02 November 2012

The Dragonfly Process

Because the first question people ask me when they've seen the new Japanese outfit I made for Takuan (you remember Takuan) is "did you make these?  wait - how did you do that??"  I figured I'd make a blog entry about it, since I've spent all week working on these.

In place of the six lions down the lapels of his jin-baori, as with the yellow and gold Caerleon outfit linked above, I did six mon, the circular embroidered designs (patches, in this case) running down the front of the garment, which bear a form of his SCA device.

All of these images can be enlarged by clicking on them.

I started with a red silk fabric with gold-colored dragonflies already woven into it.  This circle was cut so that it had one fly already in it, to save myself a bit of work.  I ironed a scrap of lightweight interfacing onto the back, and satin-stitched around the design to make it look appliquéd on the way the others will be.




All six of them are done, here.

you can see I've also run a loose zigzag around the edge of the circle, to keep it from unraveling.  This is some seriously unravely fabric.





Sometimes my camera is really badass.







The rest of the flies - all twelve of them - had to be cut from the fabric and ironed onto an interfacing backing...








...  and then cut free of the surrounding fabric, leaving a small border of red around each fly to carry the satin-stitching yet to come...







...which is what's happening here.

I have to say, at this point, that this new sewing machine is CRAZY AWESOME.  It's fast, it's quiet, it's smooth - seriously, these things went together in about twenty minutes apiece, once all the prep was out of the way (interfacing, making the circles, etc.).  On my old machine they took an hour EACH.

Also, I didn't notice until I saw this picture that I'd forgotten to put on the special foot I'm supposed to use when I'm satin-stitching. Oops!


Finally!   Obviously the circle isn't really straight, but I can't trim it just yet.







First I had to clip all the loose threads.  Next was to iron a circle of heavier interfacing onto the back, since, as you can see, the fabric is kinda wibbly.





Before I did that, I should have gone over the front and clipped off all the little hairy fabric bits that stuck out of the satin-stitching, but I can still go back and do that when I straighten out the circles before I put them on the garment.

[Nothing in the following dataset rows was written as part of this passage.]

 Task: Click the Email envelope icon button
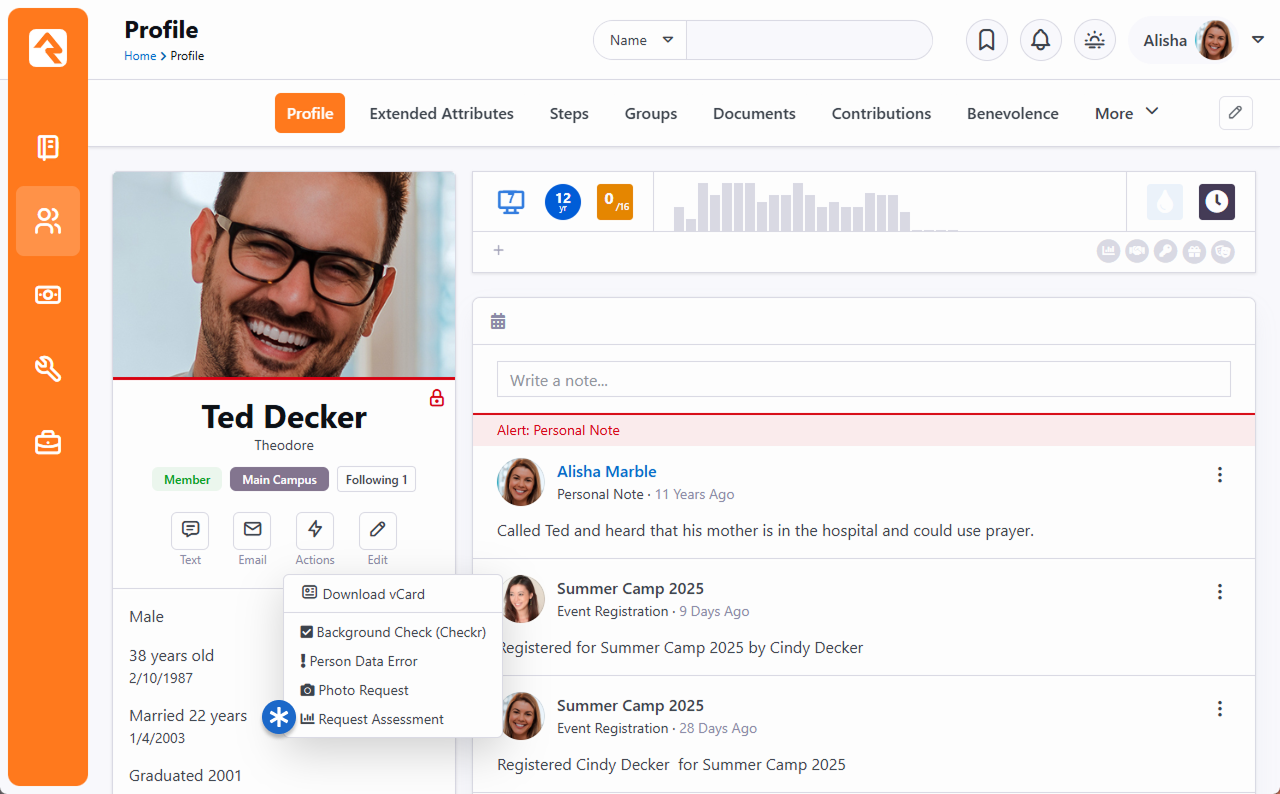[252, 530]
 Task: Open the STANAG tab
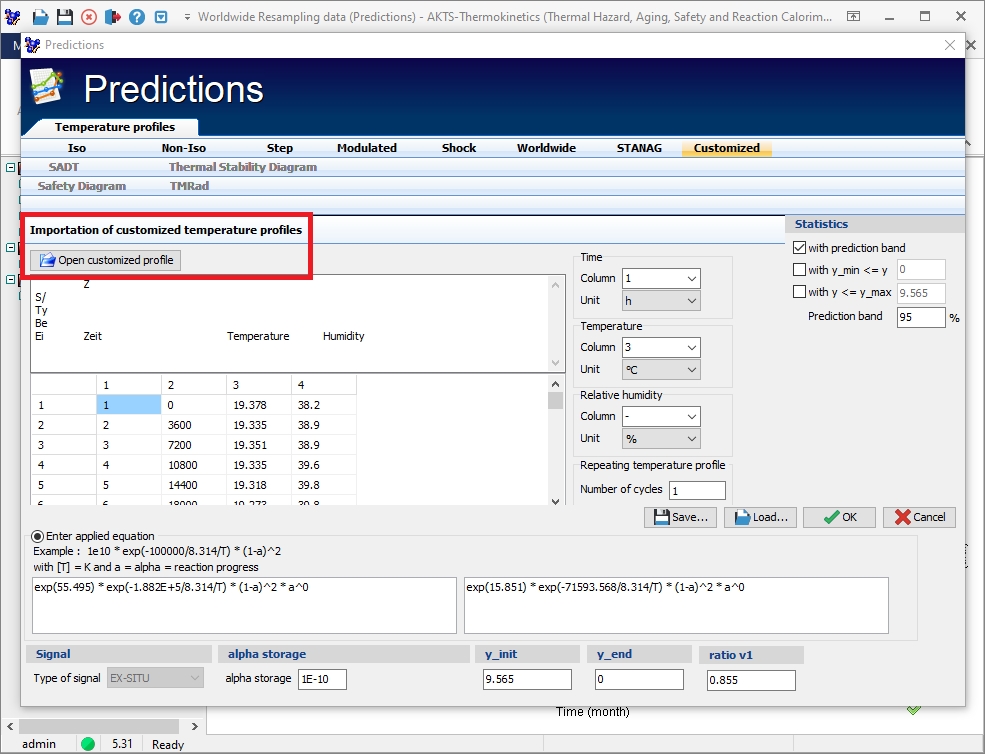(639, 147)
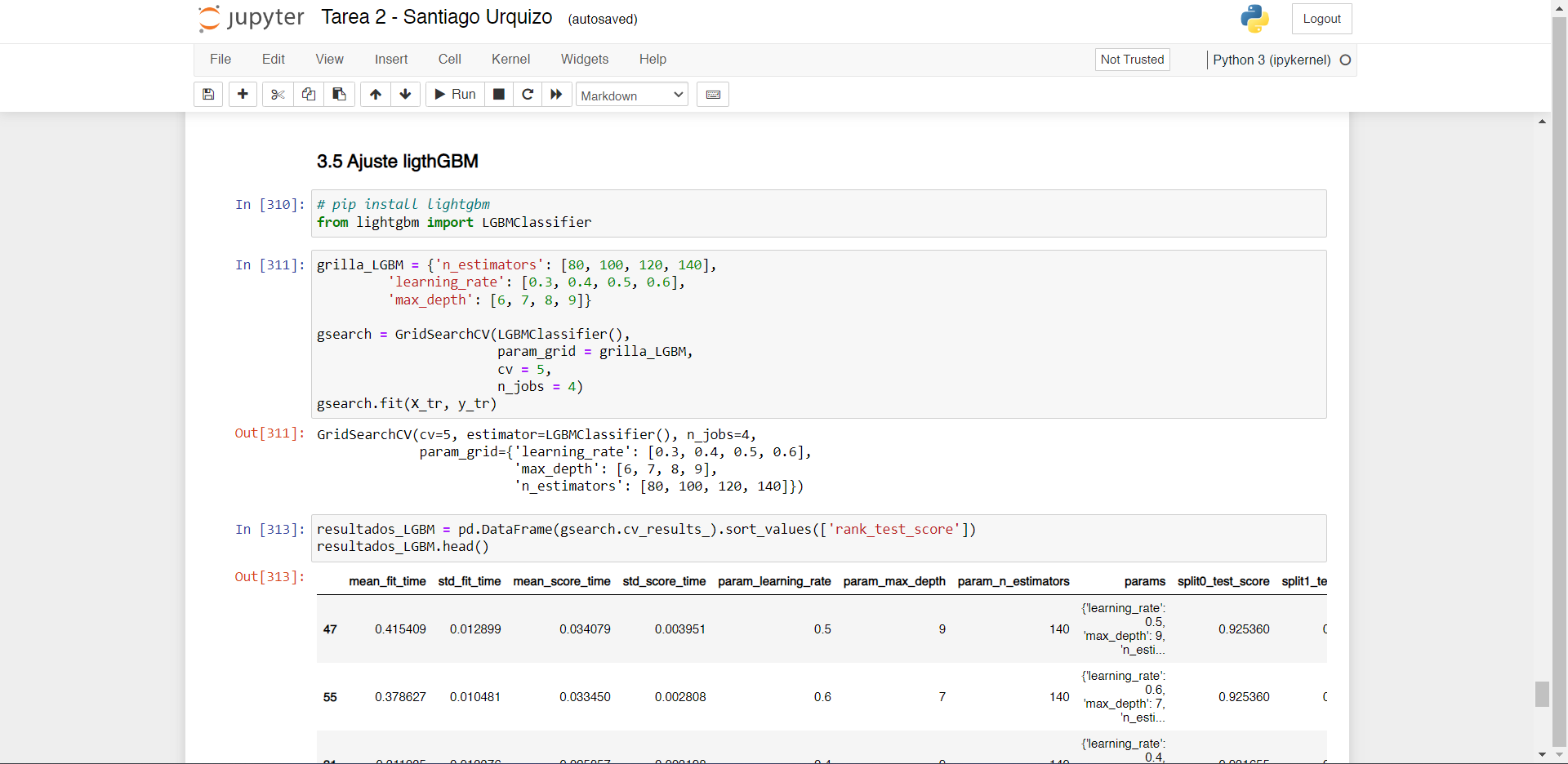Insert a cell below with plus icon

243,95
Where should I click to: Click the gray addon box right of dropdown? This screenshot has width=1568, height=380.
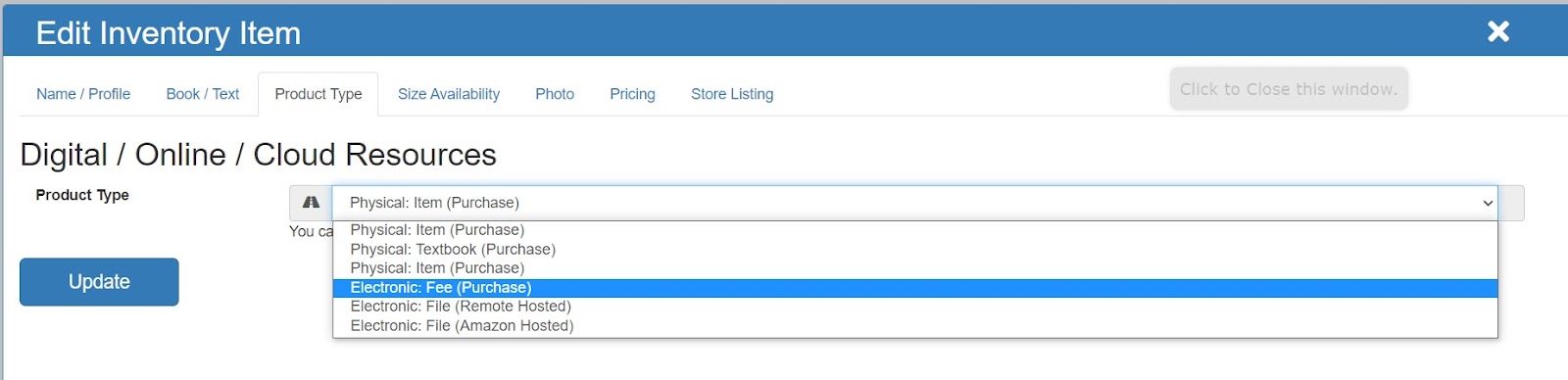tap(1511, 203)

And what are these going onto?



Well, this, for one thing.  Or rather, something like it.

The set of patches featured here are actually the second set - the ones for this black and red outfit were the first.  the second set went a lot more smoothly, since the first set was the proverbial $4M ashtray (West Wing reference; r&d and experimentation are the hard part.  Now I know what I'm doing).

The black and red outfit was done in August of this year.  It was a bit of a surprise, so I hadn't posted about it yet.  But here you go.  It's basically the same thing as the Caerleon samurai outfit (linked at the beginning of this post), but with sleeves...and...obviously...a different color.  The helmet, armor, and weaponry were all made by Takuan himself.